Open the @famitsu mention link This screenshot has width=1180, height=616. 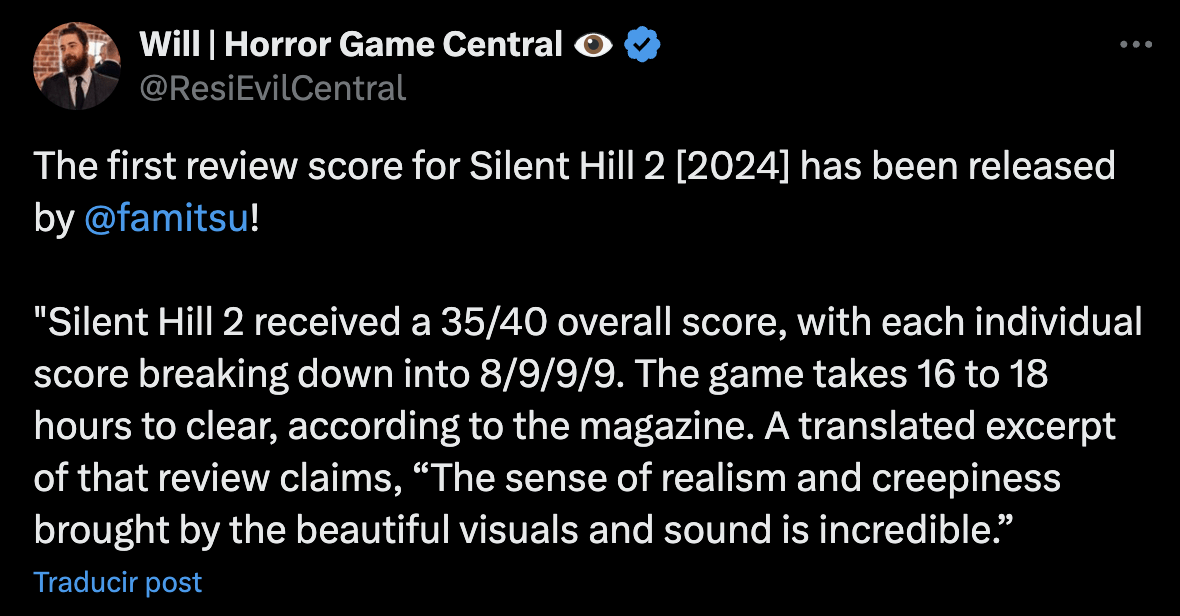click(x=166, y=218)
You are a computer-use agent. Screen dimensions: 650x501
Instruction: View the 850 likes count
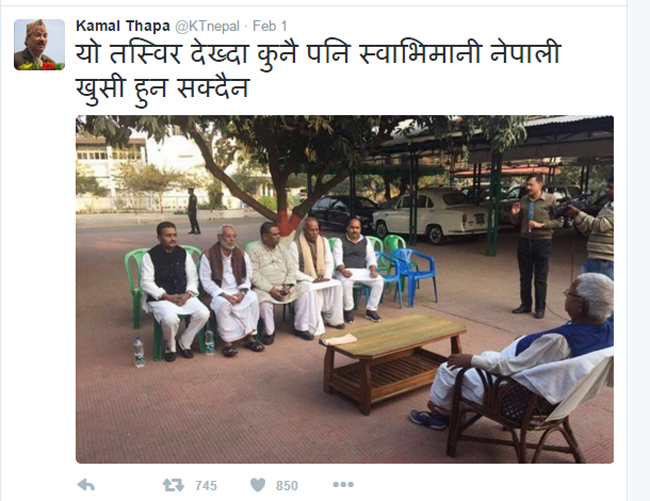pos(287,485)
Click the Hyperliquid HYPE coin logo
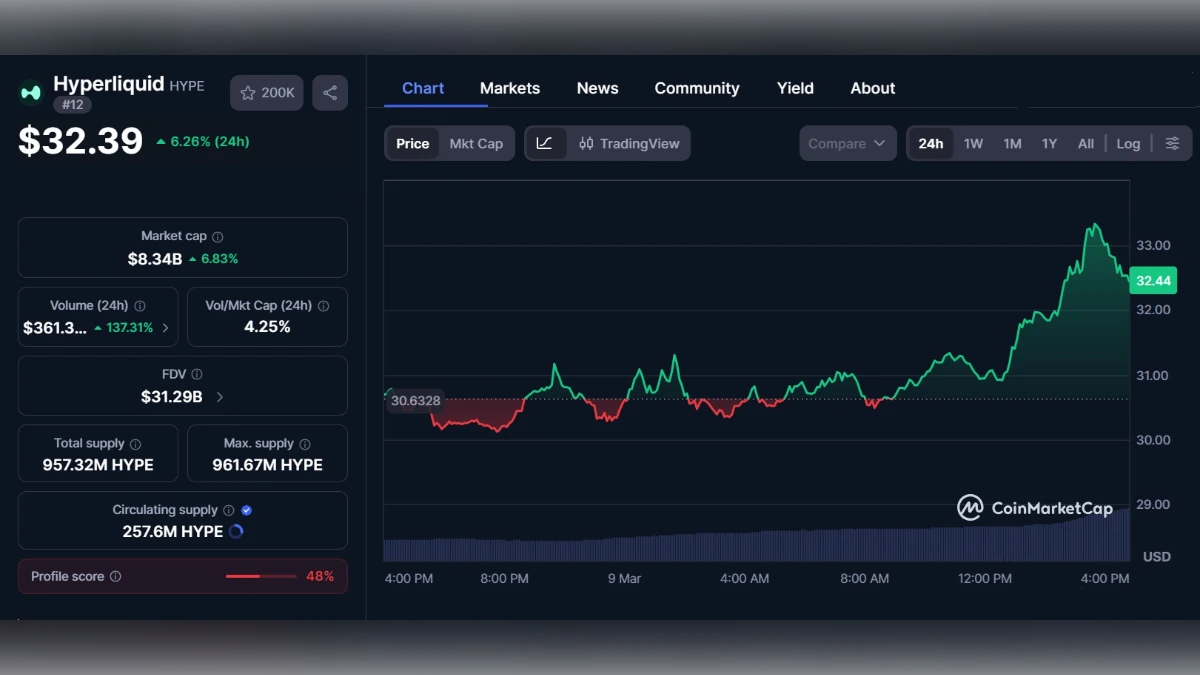Image resolution: width=1200 pixels, height=675 pixels. [30, 91]
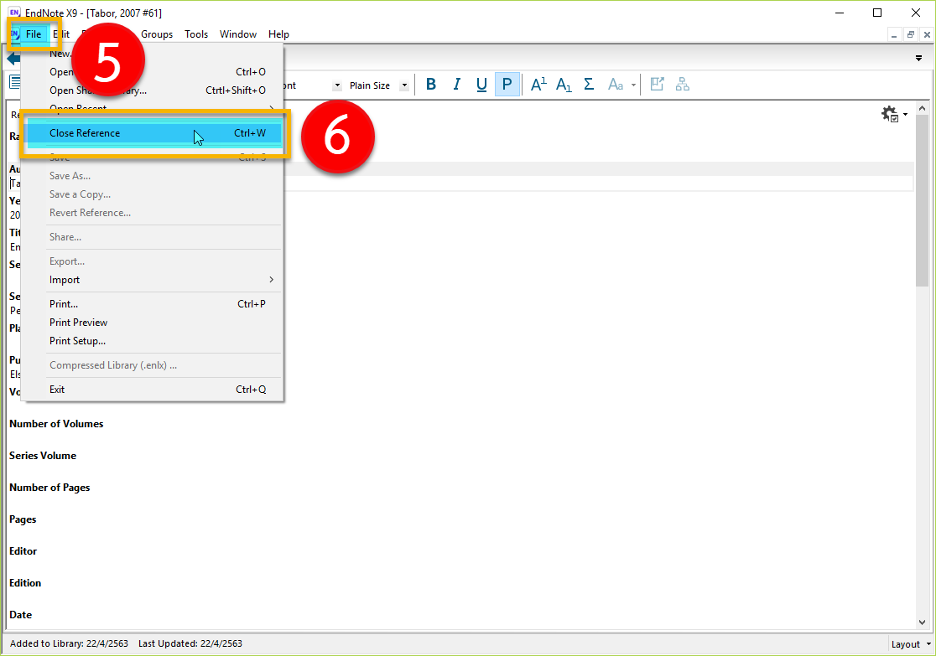This screenshot has width=936, height=656.
Task: Open the Tools menu
Action: coord(196,34)
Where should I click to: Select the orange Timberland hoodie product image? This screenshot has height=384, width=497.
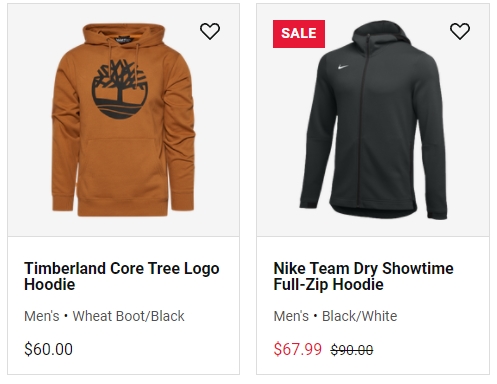[123, 120]
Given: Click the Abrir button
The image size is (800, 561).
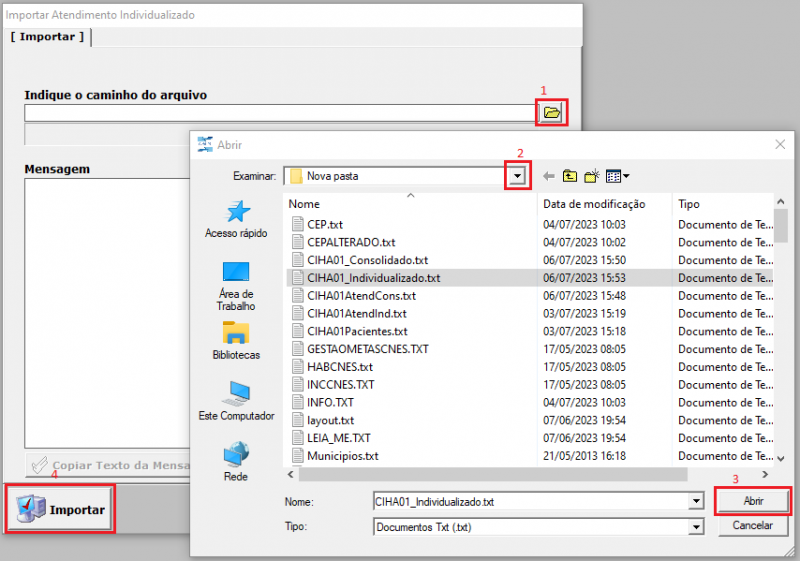Looking at the screenshot, I should [x=753, y=501].
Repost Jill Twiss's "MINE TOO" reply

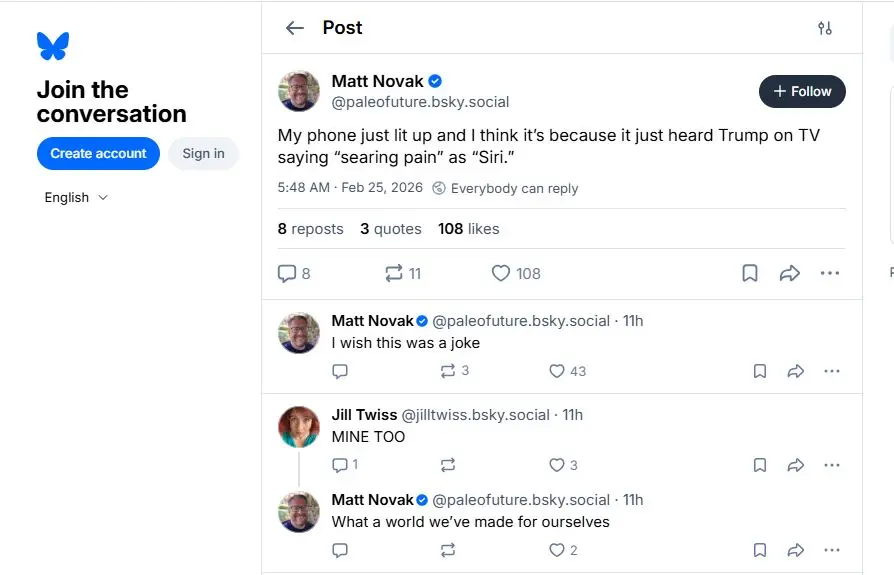tap(448, 465)
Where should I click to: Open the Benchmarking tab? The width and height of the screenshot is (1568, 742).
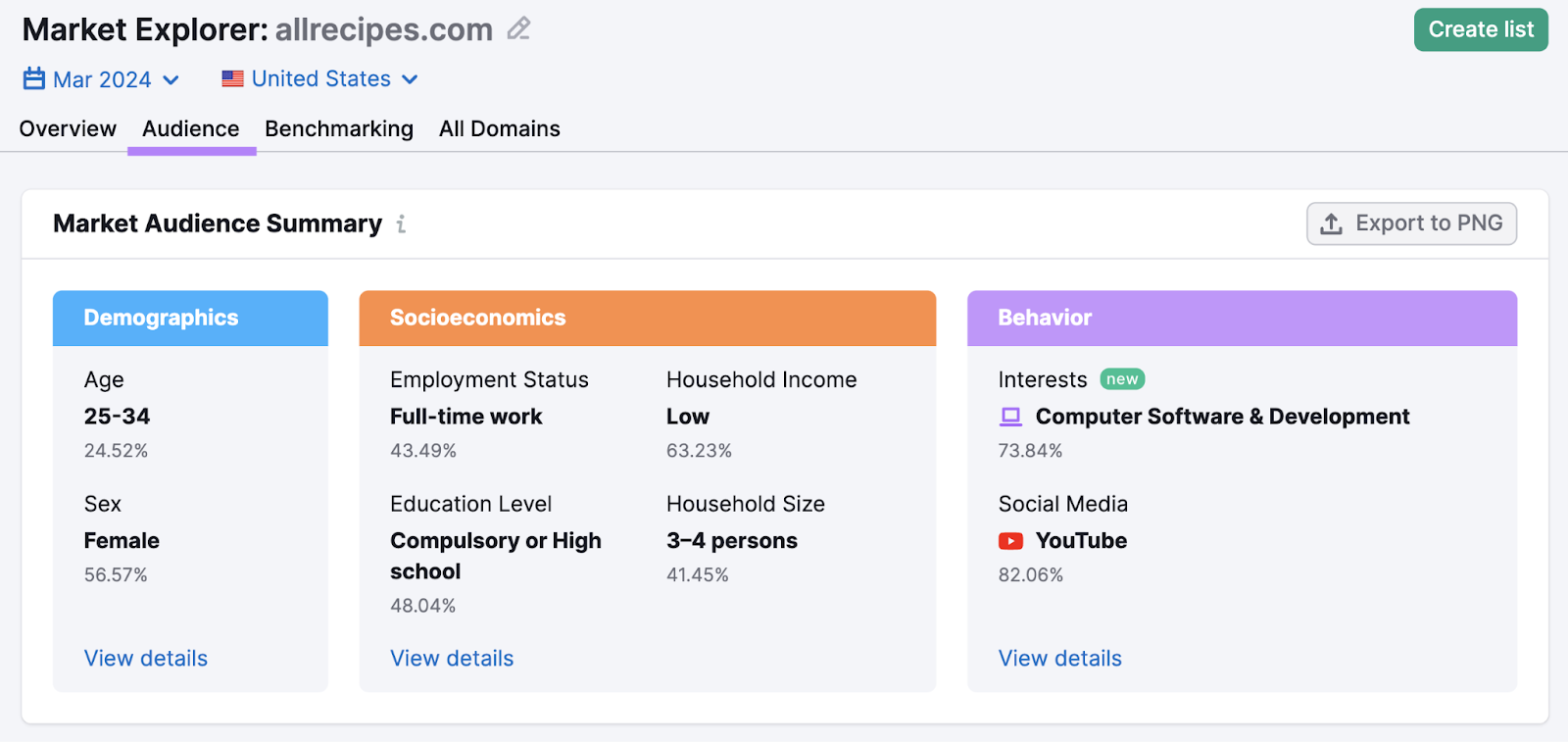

# Try it
Write out a verbatim copy of the lines from the line that contains "Given: Click the Abrir button" through the end of the entries above; pictures are not copied.

# Finished task
Given: Click the Abrir button
The image size is (800, 561).
Looking at the screenshot, I should [x=753, y=501].
Repost Jill Twiss's "MINE TOO" reply

tap(448, 465)
Where should I click to: Open the Benchmarking tab? The width and height of the screenshot is (1568, 742).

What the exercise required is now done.